:: Instructions to follow ::
In the material below, count the lines where the word "height" appears. Nothing but the number, please.

:: Data provided ::
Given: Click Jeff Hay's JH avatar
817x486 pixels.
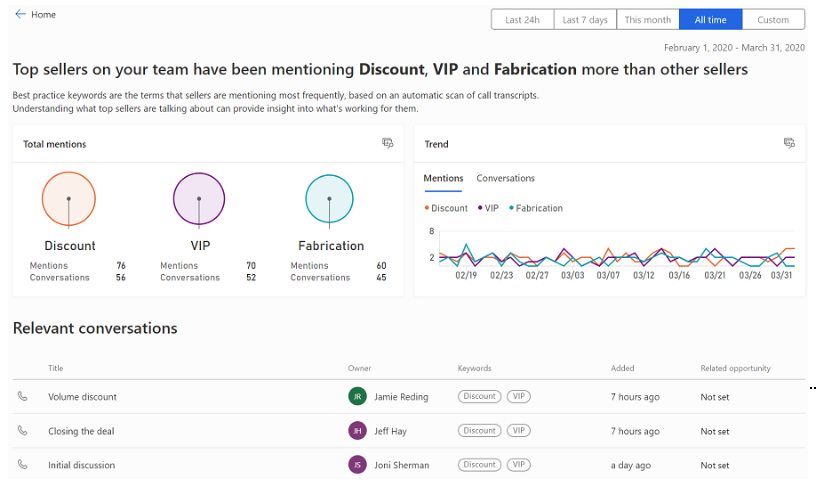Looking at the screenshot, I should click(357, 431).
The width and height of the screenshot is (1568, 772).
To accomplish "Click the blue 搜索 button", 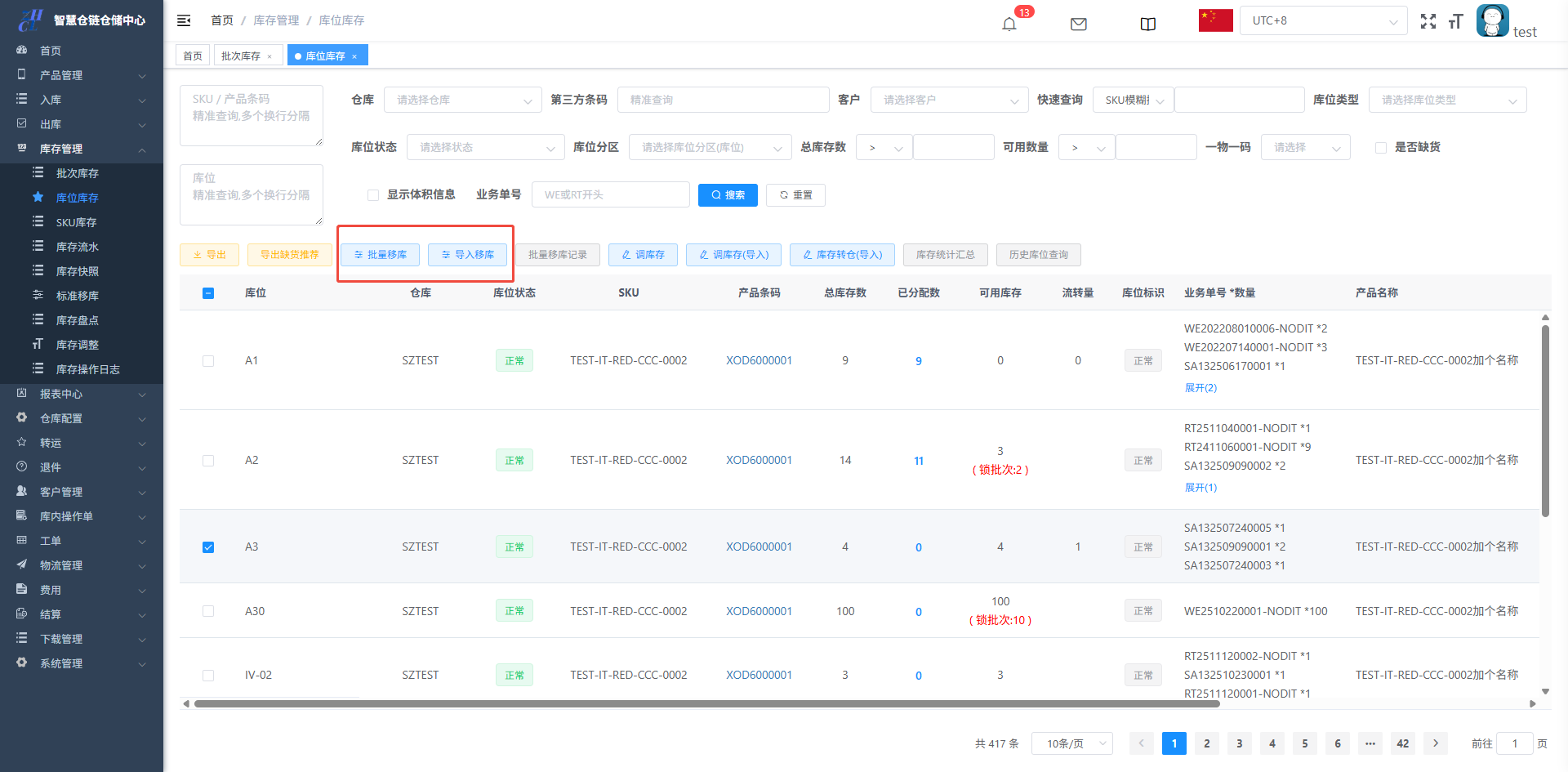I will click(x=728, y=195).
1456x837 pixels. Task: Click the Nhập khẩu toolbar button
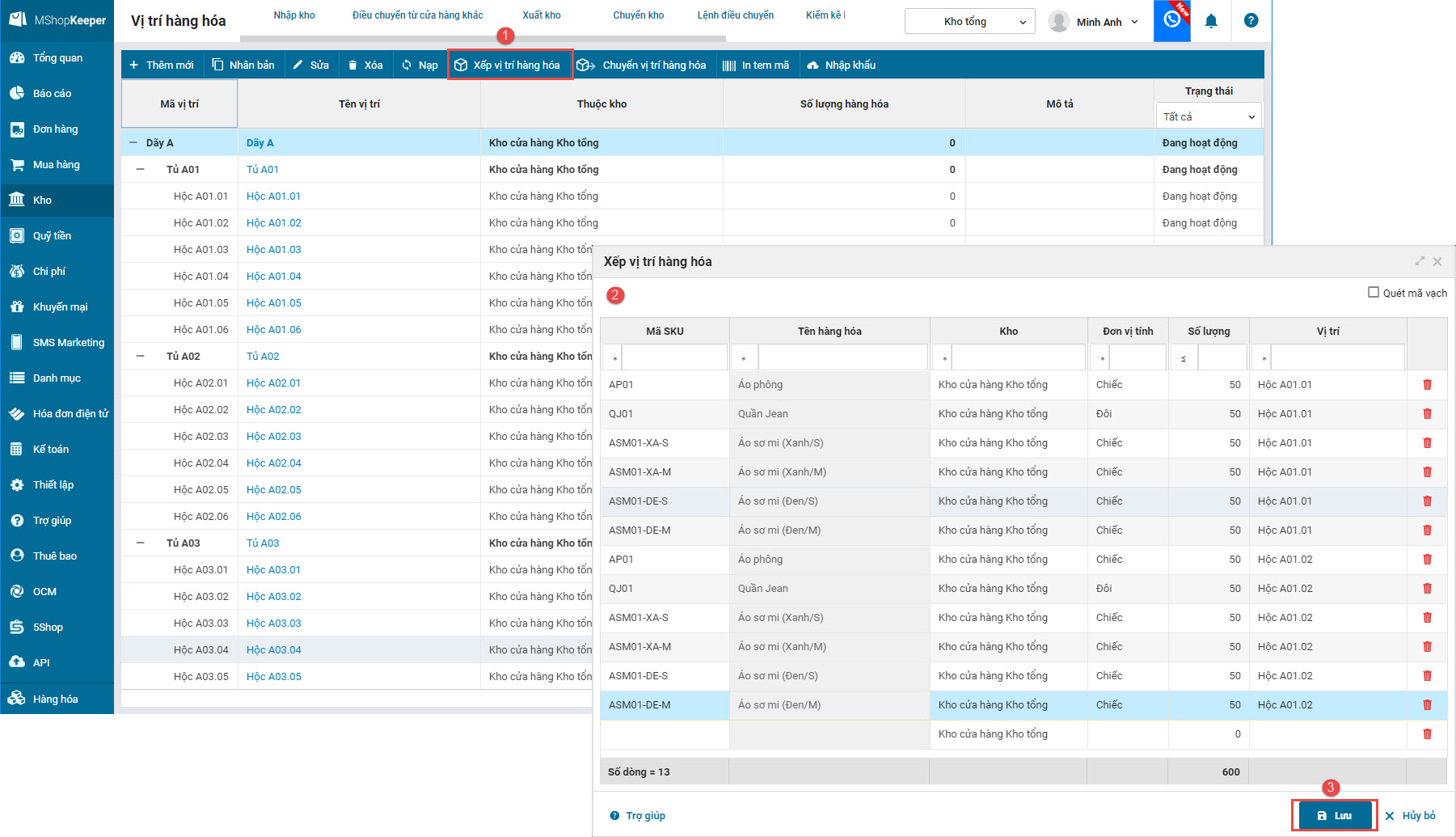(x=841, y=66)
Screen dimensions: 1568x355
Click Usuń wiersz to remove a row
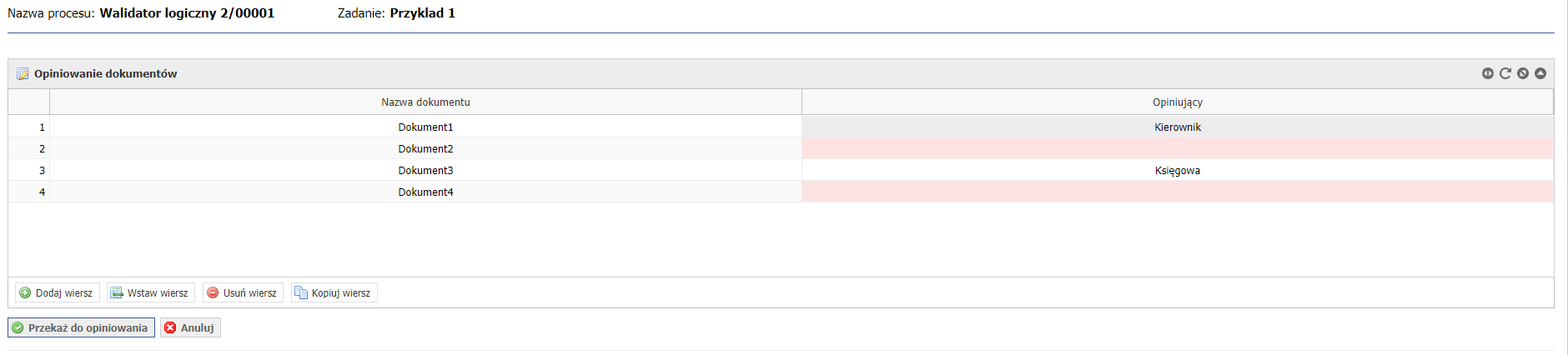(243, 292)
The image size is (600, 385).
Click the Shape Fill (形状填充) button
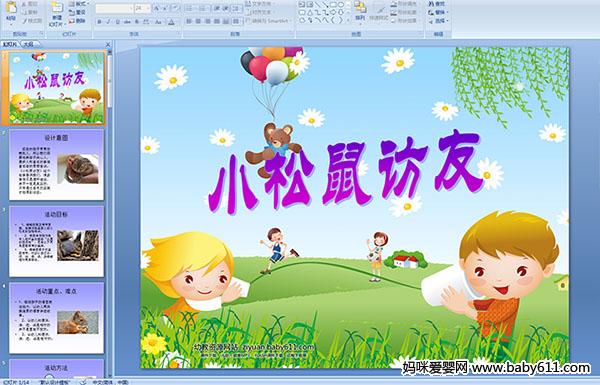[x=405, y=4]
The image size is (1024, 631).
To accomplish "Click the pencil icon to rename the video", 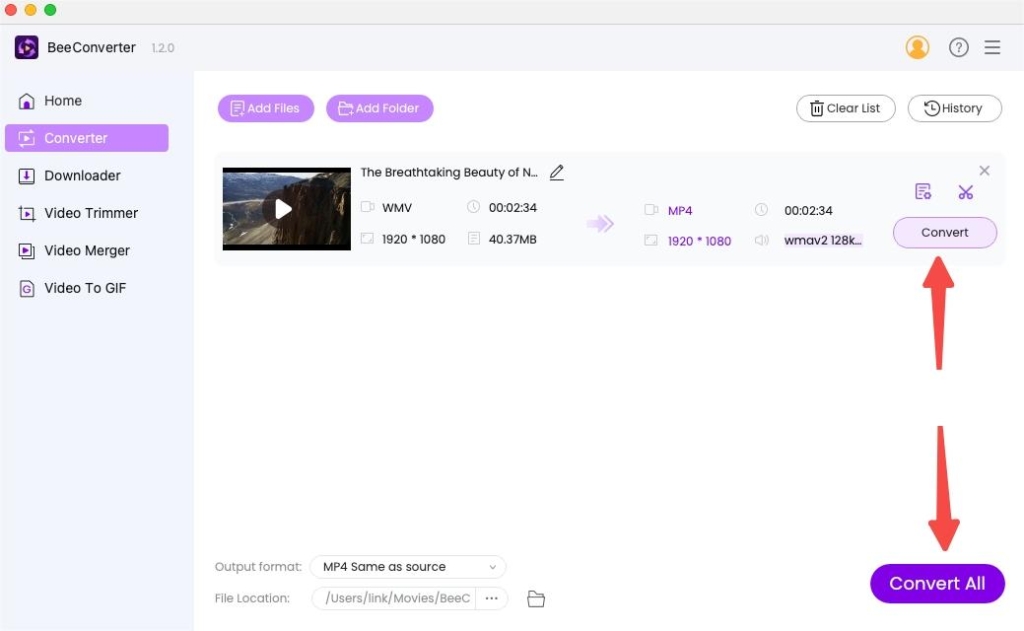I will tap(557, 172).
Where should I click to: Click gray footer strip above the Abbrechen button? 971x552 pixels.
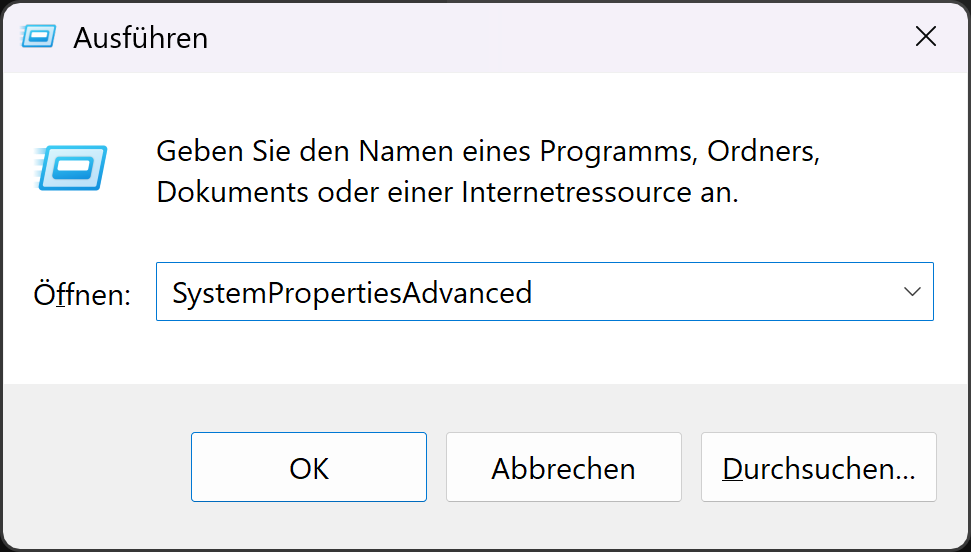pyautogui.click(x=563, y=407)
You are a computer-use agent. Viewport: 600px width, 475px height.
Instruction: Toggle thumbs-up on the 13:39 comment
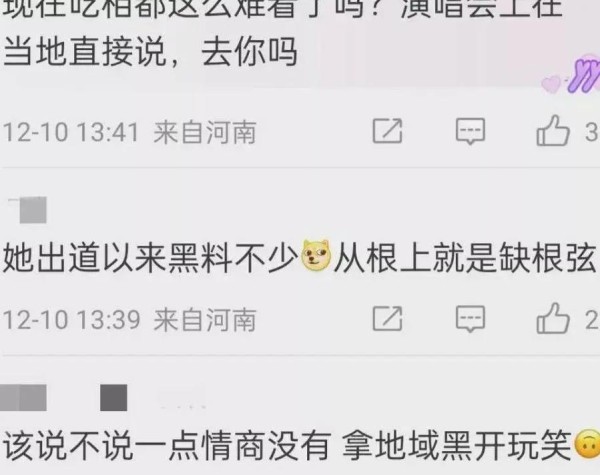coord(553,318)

:: Answer to this problem ::
2